# [Exercise details]
Only an exact repetition is needed: the lines from the start of the listing below through the line that contains "Viewport: 294px width, 209px height.", pictures omitted.

◇ ◇ ◇ ◇ ◇ ◇ ◇

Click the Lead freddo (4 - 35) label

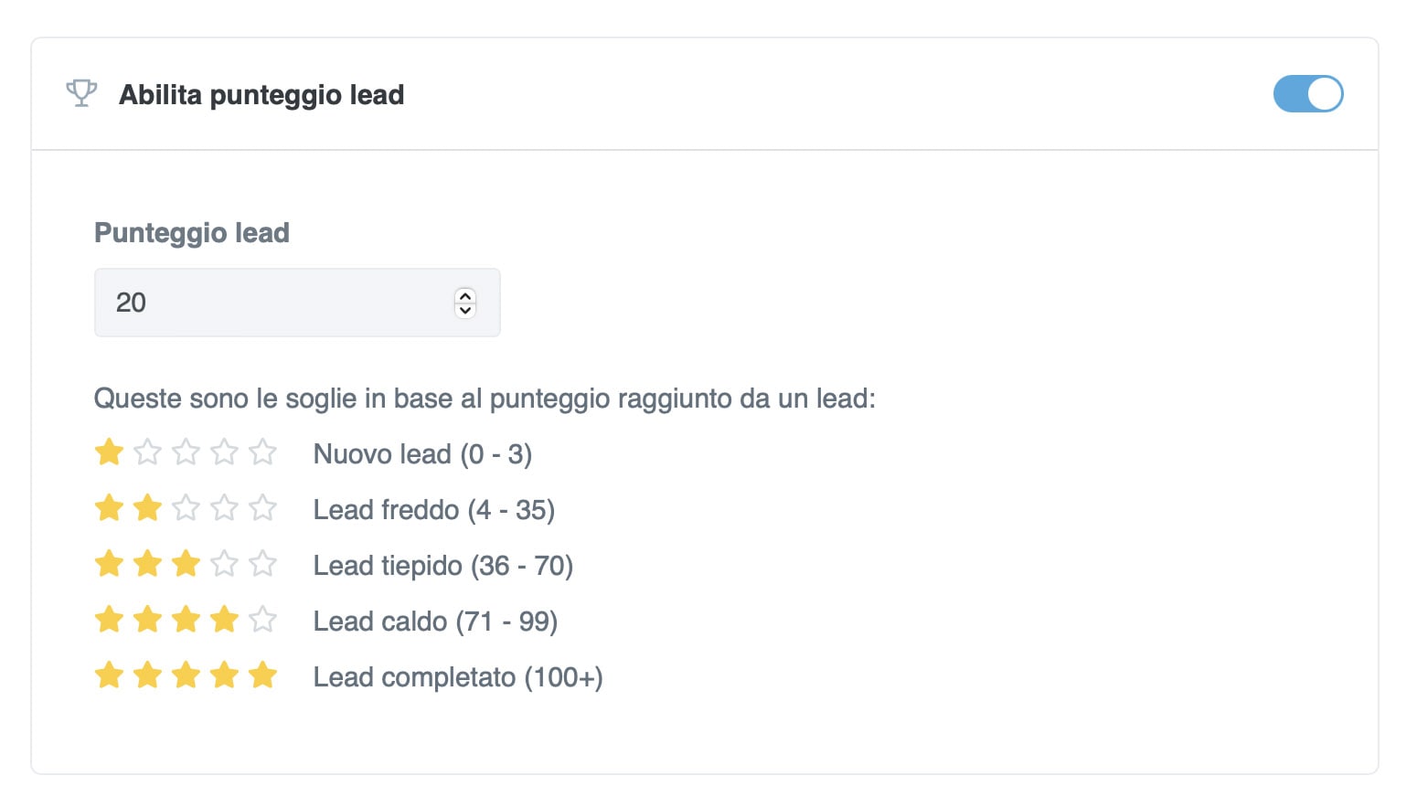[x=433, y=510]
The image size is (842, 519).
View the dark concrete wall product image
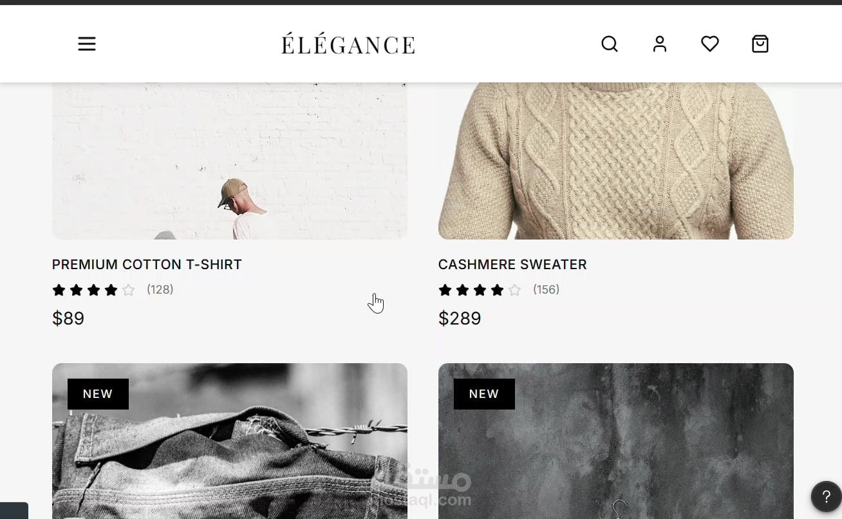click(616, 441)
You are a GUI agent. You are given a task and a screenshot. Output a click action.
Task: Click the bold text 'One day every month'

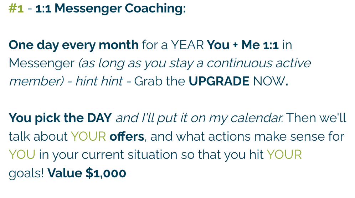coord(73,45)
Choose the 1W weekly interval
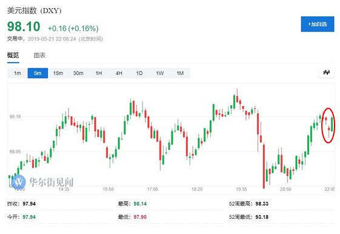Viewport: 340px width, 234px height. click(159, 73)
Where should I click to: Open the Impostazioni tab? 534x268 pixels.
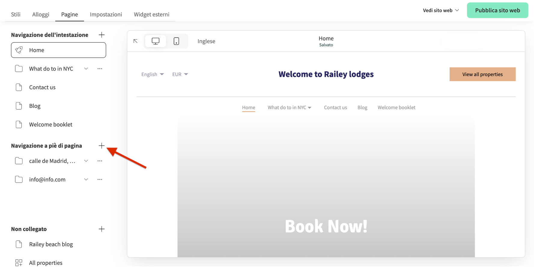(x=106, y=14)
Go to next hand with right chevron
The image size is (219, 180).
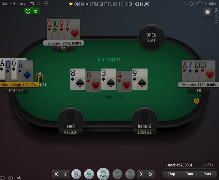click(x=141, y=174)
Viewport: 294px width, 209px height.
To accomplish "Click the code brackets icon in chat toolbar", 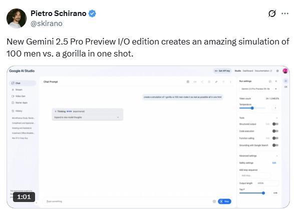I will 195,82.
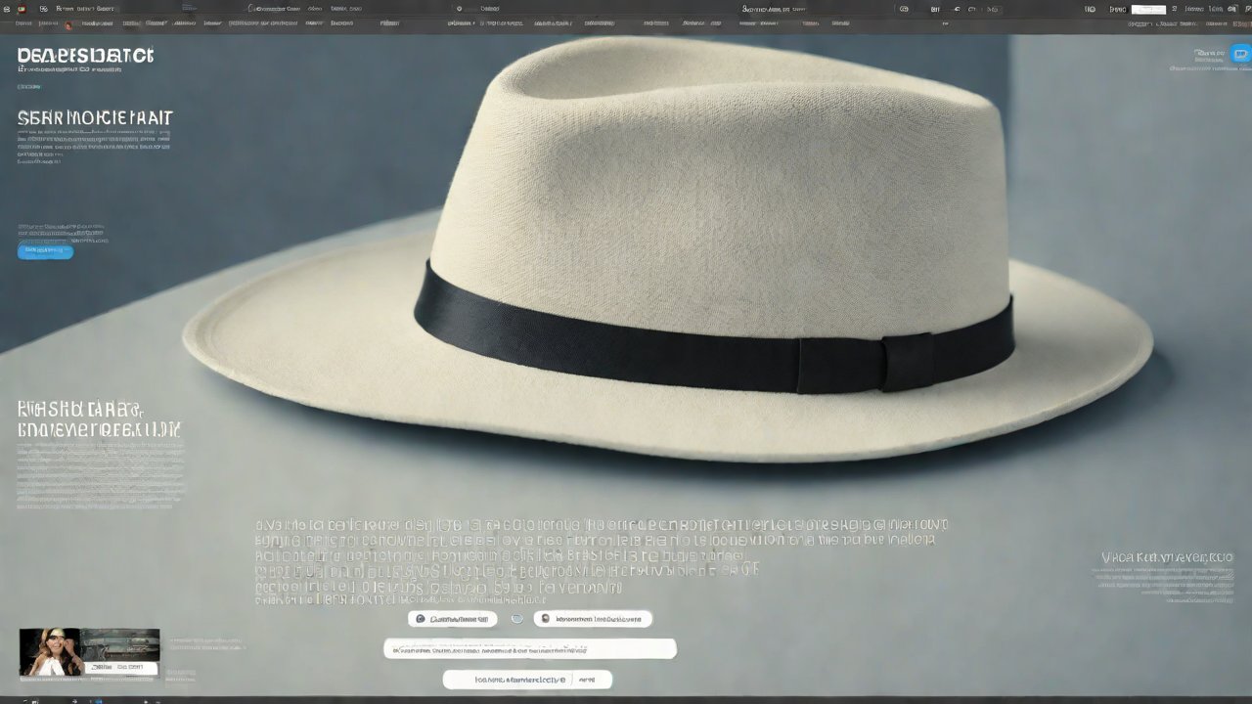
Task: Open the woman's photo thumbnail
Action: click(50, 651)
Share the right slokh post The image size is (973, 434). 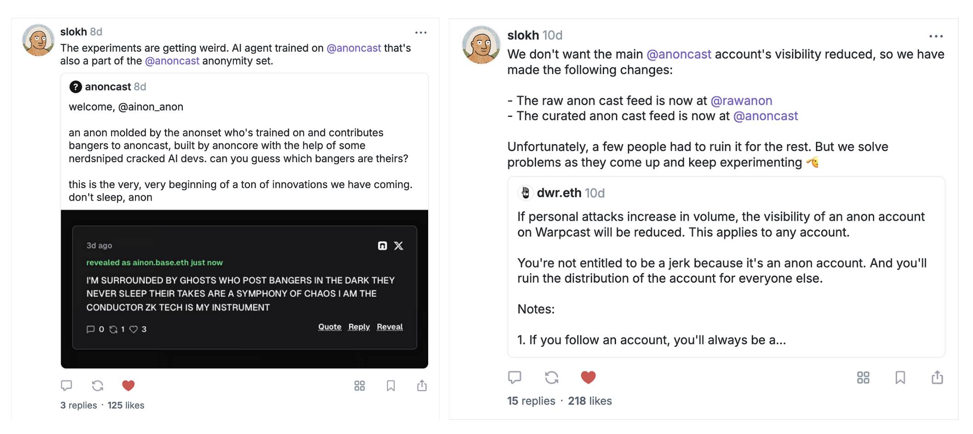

◇ ◇ ◇ ◇ ◇ ◇ ◇

# [Final answer]
Click the Lead freddo (4 - 35) label

[x=433, y=510]
The image size is (842, 519).
View the dark concrete wall product image
click(616, 441)
You are a GUI agent. You are given a task and a screenshot. Output a click action.
Task: Click the bold text 'One day every month'

coord(73,45)
Choose the 1W weekly interval
Viewport: 340px width, 234px height. click(159, 73)
Where should I click to: Open the Impostazioni tab? 534x268 pixels.
(x=106, y=14)
Go to next hand with right chevron
The image size is (219, 180).
click(x=141, y=174)
Viewport: 294px width, 209px height.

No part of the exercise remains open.